Home > Mutating the Signature > When Dreams Swim With Cities of Men

When Dreams Swim With Cities of Men

March 25, 2009

Pipe dreams, they’re called, leading to nowhere,
steps off a parapet, a leap into the chasm,
that trill in the chest
that pause before one silent lift.
Rushing temples burn a heart,
rush of a city, wind against skin,
a place you had forgotten until now.

Pressed against invisible threads the clouds hiss,
don’t go too high. Scents of pine and laurel rise
from humus beds, sending soft, beguiling
messages of comfort —
an urge to burrow competes
with a cirrus-streaked bowl of sky.
Moisture glistens against panes,
scratching branches etch gaunt wraiths of the past.
They coax you down from the stratosphere
to ring the sentries, shatter glass,
wrestle slights, travel
into a channel riddled with crevices,
a game of blind man’s bluff into depths
charted or unknown.

A contest that wills you to expose roots
lost under melted glaciers,
entwined in the hulls of shipwrecks
where liquid dreams turn on a dime.

Relish worlds deep and salty, blur the line
between breathing underwater and taking flight.

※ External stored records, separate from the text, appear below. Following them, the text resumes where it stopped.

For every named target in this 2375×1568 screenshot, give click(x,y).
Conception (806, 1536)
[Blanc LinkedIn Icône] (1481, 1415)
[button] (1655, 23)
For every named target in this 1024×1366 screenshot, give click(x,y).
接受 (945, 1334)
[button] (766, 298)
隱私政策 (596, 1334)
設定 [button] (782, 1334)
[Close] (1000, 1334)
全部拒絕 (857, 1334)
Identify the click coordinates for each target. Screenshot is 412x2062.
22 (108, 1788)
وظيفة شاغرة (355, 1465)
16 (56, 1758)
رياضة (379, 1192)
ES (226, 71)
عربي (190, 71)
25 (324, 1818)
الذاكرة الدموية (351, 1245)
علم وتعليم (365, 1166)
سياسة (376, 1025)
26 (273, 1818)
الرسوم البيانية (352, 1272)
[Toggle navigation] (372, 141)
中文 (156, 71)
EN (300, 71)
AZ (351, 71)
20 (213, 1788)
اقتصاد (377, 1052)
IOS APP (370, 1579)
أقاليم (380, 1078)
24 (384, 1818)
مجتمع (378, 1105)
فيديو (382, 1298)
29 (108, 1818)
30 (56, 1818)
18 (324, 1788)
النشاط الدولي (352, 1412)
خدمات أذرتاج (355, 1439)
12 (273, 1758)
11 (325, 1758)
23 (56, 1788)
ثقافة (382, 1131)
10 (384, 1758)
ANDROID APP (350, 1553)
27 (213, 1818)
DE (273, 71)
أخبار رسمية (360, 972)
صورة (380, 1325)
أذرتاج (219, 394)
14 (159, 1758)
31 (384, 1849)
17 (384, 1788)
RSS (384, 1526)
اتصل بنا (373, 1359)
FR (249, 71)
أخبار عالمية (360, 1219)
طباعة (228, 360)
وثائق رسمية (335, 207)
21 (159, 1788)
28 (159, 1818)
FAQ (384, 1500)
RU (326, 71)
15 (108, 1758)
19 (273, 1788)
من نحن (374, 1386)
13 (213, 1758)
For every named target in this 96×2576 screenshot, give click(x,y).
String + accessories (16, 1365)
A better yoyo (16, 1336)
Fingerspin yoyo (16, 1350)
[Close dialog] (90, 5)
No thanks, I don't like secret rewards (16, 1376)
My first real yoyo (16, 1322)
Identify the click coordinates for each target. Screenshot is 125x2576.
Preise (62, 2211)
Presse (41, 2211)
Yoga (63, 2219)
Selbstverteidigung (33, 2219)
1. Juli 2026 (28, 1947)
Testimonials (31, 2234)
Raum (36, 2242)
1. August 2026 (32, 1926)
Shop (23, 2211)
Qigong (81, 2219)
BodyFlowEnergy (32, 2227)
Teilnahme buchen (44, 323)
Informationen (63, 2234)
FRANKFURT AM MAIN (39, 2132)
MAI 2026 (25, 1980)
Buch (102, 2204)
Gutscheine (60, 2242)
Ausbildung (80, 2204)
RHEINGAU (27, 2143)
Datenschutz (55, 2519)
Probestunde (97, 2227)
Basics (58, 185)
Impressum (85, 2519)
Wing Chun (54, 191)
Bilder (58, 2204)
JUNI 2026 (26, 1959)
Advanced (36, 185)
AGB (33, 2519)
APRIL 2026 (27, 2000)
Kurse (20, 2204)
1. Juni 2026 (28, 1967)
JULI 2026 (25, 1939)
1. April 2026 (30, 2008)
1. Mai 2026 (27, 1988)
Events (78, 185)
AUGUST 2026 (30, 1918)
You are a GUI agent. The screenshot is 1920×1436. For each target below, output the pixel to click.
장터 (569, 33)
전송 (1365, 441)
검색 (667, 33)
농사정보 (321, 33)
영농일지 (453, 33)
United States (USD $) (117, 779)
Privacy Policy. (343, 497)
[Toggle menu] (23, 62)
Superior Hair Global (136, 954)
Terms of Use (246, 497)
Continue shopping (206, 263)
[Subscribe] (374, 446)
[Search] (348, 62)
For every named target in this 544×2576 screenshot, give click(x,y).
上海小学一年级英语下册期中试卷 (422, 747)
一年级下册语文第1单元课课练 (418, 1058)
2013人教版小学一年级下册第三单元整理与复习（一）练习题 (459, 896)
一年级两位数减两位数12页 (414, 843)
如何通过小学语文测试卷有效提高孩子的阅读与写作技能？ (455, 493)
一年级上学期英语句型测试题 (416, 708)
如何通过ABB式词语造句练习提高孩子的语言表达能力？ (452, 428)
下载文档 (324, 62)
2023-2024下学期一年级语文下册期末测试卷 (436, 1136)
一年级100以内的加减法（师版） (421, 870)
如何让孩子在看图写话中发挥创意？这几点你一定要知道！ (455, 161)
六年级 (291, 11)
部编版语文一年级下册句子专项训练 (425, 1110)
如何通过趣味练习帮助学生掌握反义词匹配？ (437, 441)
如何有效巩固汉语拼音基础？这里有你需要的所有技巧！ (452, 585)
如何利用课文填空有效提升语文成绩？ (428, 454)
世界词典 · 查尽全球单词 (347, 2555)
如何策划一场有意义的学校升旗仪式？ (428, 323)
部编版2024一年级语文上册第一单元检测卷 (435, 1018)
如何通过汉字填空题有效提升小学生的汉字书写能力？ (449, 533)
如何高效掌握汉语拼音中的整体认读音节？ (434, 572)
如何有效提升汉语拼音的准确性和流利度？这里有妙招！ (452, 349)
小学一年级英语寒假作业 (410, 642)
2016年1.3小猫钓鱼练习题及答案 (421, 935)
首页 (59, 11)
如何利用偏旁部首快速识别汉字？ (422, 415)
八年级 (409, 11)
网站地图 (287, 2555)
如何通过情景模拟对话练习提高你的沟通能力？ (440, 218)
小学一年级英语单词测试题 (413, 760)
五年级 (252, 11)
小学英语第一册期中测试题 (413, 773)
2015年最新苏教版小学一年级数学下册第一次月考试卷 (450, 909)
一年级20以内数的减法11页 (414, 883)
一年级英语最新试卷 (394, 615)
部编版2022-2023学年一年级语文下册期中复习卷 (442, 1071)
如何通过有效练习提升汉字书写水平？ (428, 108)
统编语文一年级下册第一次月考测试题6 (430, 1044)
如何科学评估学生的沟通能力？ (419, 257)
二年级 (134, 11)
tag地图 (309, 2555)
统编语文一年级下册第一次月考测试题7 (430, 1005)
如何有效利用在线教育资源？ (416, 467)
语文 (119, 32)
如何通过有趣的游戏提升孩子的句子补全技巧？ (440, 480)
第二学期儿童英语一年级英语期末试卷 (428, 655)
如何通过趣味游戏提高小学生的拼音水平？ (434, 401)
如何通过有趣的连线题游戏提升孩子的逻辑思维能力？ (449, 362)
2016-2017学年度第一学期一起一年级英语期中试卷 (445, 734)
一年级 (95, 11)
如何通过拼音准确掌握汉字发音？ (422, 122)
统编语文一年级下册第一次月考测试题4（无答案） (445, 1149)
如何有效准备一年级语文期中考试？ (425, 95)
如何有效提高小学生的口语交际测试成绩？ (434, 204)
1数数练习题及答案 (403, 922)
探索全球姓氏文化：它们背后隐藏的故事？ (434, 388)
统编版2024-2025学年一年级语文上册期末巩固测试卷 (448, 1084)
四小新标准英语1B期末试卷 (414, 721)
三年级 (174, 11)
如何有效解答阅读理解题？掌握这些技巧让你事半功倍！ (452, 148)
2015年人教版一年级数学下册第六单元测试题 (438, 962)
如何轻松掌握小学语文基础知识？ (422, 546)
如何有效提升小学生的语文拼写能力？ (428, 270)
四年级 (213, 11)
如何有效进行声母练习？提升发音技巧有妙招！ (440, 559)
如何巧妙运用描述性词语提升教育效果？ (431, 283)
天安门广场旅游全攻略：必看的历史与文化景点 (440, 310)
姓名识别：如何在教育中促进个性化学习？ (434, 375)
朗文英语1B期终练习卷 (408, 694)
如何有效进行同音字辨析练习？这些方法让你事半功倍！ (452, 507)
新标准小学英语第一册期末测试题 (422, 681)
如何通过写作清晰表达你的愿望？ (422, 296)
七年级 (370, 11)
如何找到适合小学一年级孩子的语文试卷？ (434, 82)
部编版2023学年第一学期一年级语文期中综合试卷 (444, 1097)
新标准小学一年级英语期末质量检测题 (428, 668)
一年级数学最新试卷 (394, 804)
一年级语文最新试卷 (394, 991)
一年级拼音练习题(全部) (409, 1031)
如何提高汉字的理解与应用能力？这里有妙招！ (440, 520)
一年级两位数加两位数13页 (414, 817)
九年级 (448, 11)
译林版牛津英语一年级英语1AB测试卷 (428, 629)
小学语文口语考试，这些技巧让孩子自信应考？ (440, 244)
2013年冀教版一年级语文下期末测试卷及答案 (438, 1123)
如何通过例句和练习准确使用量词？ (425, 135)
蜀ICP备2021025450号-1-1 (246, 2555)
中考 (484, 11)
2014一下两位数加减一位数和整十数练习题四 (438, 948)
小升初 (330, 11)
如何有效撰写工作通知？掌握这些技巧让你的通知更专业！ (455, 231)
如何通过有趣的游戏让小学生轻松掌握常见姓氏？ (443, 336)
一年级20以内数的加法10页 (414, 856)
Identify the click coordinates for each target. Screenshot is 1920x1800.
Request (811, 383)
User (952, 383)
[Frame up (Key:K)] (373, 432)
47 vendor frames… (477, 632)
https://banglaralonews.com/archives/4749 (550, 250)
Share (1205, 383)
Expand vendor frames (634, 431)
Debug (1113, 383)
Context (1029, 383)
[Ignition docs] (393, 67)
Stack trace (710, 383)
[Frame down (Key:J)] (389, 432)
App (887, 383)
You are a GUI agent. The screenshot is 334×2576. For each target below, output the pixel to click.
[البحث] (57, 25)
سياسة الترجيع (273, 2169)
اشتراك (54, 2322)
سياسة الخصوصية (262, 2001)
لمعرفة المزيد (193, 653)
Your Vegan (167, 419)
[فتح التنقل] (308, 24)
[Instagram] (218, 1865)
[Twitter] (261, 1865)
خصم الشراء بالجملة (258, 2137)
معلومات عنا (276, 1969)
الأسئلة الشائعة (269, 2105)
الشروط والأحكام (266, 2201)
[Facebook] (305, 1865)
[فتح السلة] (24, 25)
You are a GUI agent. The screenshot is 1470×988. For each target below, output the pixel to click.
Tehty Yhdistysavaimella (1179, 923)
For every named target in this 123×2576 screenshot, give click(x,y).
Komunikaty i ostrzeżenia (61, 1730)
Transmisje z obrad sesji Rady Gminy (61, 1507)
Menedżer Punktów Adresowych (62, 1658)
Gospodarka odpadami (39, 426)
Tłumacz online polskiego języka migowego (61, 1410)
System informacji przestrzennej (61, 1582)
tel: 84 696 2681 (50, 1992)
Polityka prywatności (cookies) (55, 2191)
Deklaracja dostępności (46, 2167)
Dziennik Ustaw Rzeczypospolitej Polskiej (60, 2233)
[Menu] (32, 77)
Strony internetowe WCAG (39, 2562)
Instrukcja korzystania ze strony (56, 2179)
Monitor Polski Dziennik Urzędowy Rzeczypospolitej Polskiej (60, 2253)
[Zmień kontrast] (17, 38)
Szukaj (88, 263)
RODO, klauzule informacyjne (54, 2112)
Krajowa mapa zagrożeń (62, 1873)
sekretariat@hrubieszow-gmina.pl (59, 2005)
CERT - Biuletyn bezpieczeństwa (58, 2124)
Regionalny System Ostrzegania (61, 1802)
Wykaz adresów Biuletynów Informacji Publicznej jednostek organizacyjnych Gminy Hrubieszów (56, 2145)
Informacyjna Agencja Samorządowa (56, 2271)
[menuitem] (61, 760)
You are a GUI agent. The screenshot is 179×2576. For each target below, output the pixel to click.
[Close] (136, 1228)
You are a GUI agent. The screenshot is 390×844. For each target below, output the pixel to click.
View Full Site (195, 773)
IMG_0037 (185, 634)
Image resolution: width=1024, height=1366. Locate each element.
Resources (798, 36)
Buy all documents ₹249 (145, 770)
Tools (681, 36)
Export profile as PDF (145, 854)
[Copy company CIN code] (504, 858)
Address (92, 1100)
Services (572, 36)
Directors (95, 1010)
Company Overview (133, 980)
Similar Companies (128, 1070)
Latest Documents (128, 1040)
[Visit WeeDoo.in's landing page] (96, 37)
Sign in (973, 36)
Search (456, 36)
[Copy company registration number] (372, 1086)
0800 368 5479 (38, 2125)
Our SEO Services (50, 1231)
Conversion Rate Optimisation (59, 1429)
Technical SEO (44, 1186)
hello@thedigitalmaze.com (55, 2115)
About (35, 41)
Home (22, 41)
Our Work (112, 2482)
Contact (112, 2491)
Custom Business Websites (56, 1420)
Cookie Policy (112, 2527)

by Deb Scott and Christine Swint

Process Notes

We started this work with a desire to create and collaborate together, but no clear idea of where and how exactly to start. Our intent was always to have fun, and to not worry about the finished project. As long as we were poeming and creating, we didn’t care (too much) what the finished product looked and sounded like. Deb was interested in learning about the video pieces Christine had been doing and that seemed a good jumping-off point. Christine edited some film clips she had and Deb free-wrote for five minutes in response to the images, not knowing what Christine had in mind.

Deb took the free-write, developed a first line and Christine followed. Alternate lines created a 16-line poem, of approximately 16 beats per line, initially broken into 2 stanzas.

Christine took the first revision (with Deb’s heartfelt gratitude) and broke the lines, reshaping the poem into what is presented today. A few minor word changes were made here and there but the language of the poem is nearly identical to where it started from.

We both agreed that one part of the video didn’t fit the poem and so it was cut (with a promise from Christine that it will reappear some time in the future as part of a different work). Deb sent Christine a link to her Flickr page with a number of sky images that Christine could work in if they fit. Then the hardest part (as far as Deb was concerned): did the read poem match the length of the video? Deb recorded the poem in 2 parts and Christine mixed the recording, the images and added background music. (Deb is going to learn how to do this too, she swears.)

Christine and Deb communicated via email and Google documents. They’ve never spoken or met (and both look forward to doing so some time. Maybe AWP 2010).

Watch the completed video here. –Eds.

  1. March 25, 2009 at 4:38 pm

    You guys write so well together, this is a fab collab. And the last six lines……whew.

  2. March 25, 2009 at 8:33 pm

    Such wonderful images. I felt the hair lift on my head, wanting to follow your words into the hissing clouds and rushing temples.

  3. March 26, 2009 at 9:33 am

    Just exquisite, all of it. One of the very strongest collaborations so far. But…”poeming?” Ummm, please. No.

  4. Michelle
    March 26, 2009 at 11:26 am

    This is absolutely amazing, Deb and Christine.

  5. Jenny Chu
    March 27, 2009 at 4:37 pm

    I like. Very much.

  6. April 8, 2009 at 10:26 am

    The use of the imagery as part of the creative process is brilliant. I can see how that would have a cohesive effect to what otherwise might be two completely divergent directions.

    These words stood out:

    Scents of pine and laurel rise
    from humus beds, sending soft, beguiling
    messages of comfort —
    an urge to burrow competes
    with a cirrus-streaked bowl of sky.

    Maybe it’s the time of year, the transition between winter and summer. There is an earthy quality to this time.